* Do this *
Count the lines below that contain the word "chevron", with case mattering, and give only the number.

-- Start Input records --

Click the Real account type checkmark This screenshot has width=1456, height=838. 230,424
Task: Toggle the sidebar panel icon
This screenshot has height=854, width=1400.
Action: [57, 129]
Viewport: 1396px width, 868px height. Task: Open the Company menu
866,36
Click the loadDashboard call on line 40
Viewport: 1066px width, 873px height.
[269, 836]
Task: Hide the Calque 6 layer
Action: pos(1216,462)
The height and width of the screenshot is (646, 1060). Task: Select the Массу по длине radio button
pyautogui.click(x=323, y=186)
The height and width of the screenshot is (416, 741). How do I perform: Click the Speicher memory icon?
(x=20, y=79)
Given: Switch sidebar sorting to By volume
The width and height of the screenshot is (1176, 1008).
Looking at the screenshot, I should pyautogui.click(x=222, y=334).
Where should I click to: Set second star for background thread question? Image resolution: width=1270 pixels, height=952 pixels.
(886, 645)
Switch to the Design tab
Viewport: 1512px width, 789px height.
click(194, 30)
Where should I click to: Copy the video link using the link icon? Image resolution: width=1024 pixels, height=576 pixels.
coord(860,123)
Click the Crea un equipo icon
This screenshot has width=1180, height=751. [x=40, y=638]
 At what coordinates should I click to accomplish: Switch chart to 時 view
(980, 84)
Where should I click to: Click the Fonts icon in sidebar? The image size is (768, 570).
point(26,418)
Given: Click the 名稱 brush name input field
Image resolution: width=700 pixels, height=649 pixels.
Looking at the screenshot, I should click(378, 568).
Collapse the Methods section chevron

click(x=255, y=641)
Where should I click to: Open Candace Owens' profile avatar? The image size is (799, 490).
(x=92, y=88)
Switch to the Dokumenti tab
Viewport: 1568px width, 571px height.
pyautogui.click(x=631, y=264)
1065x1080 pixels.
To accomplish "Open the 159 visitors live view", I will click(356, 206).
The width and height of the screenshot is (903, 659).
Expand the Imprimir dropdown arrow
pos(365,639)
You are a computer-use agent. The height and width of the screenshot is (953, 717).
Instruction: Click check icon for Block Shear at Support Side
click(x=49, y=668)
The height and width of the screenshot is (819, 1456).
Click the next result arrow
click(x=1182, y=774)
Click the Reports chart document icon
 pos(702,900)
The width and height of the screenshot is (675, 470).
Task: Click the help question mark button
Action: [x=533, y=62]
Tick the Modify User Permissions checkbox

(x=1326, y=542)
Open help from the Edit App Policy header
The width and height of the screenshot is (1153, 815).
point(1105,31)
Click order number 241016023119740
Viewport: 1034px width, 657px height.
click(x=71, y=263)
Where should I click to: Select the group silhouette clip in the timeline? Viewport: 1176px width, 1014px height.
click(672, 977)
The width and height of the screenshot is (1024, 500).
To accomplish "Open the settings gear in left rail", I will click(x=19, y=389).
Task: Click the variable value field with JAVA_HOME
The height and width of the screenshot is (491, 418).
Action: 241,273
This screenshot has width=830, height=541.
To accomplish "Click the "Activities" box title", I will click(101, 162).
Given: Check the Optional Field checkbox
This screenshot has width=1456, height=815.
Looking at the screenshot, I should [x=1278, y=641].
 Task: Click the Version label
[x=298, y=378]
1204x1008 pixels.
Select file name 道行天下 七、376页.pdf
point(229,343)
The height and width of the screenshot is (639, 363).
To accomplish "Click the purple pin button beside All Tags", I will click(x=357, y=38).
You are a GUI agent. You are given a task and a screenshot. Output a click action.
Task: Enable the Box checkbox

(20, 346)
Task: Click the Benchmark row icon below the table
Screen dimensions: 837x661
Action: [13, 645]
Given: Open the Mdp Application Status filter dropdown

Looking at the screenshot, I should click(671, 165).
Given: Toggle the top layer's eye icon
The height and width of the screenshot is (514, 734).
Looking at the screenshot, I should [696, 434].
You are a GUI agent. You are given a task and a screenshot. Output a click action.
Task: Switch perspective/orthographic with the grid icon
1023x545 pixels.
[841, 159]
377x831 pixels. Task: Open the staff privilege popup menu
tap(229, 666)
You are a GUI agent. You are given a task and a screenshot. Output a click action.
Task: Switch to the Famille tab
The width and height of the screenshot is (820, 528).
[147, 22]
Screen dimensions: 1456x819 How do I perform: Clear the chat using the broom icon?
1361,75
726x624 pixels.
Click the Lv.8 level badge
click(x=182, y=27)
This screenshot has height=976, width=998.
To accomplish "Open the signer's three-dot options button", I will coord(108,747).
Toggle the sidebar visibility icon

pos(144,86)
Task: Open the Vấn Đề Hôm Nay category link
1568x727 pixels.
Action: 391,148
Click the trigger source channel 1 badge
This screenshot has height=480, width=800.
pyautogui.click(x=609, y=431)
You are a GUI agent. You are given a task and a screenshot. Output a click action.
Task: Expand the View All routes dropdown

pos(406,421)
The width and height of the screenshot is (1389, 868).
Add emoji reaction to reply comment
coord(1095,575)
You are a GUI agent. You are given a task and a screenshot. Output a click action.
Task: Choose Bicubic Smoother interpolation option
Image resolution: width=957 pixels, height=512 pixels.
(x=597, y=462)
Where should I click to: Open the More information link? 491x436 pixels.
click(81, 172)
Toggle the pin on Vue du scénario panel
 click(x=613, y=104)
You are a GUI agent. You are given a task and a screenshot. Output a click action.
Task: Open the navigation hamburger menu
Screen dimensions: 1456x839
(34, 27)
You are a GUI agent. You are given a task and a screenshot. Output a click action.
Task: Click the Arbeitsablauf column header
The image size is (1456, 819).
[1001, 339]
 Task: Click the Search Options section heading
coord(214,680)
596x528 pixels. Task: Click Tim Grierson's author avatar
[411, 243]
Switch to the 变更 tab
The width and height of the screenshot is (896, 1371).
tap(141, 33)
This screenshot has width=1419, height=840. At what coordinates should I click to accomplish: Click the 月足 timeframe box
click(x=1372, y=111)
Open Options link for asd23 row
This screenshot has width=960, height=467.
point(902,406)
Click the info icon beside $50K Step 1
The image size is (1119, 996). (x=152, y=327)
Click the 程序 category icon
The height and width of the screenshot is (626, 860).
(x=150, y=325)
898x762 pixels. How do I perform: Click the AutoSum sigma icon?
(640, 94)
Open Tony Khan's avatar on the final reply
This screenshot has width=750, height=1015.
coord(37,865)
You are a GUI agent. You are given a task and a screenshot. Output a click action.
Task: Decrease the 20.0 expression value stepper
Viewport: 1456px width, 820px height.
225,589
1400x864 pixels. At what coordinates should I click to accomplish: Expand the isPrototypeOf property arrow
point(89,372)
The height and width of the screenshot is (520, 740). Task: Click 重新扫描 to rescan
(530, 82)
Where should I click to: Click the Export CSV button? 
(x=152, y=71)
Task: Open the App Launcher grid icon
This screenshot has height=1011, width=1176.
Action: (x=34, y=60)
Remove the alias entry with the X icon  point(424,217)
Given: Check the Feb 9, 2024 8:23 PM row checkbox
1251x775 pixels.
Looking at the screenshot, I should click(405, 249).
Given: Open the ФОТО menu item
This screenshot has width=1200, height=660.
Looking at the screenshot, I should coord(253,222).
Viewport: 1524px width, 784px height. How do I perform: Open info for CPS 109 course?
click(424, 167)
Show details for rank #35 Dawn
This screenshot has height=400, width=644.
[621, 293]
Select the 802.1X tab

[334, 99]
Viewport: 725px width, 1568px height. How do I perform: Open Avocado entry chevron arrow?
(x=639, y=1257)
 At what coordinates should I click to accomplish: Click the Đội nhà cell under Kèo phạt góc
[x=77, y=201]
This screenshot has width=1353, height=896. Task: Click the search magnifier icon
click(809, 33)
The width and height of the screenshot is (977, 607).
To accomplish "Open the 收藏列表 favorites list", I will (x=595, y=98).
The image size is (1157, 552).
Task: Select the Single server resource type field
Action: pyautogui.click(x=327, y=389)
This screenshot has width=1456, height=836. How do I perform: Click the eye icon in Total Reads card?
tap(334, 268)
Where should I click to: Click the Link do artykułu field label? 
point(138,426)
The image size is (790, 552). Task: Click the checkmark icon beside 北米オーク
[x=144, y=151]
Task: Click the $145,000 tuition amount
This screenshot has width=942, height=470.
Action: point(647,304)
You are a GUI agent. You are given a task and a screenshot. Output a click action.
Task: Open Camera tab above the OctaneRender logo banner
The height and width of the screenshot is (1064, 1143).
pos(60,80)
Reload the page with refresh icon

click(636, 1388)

-- End Input records --

* Answer in full *
2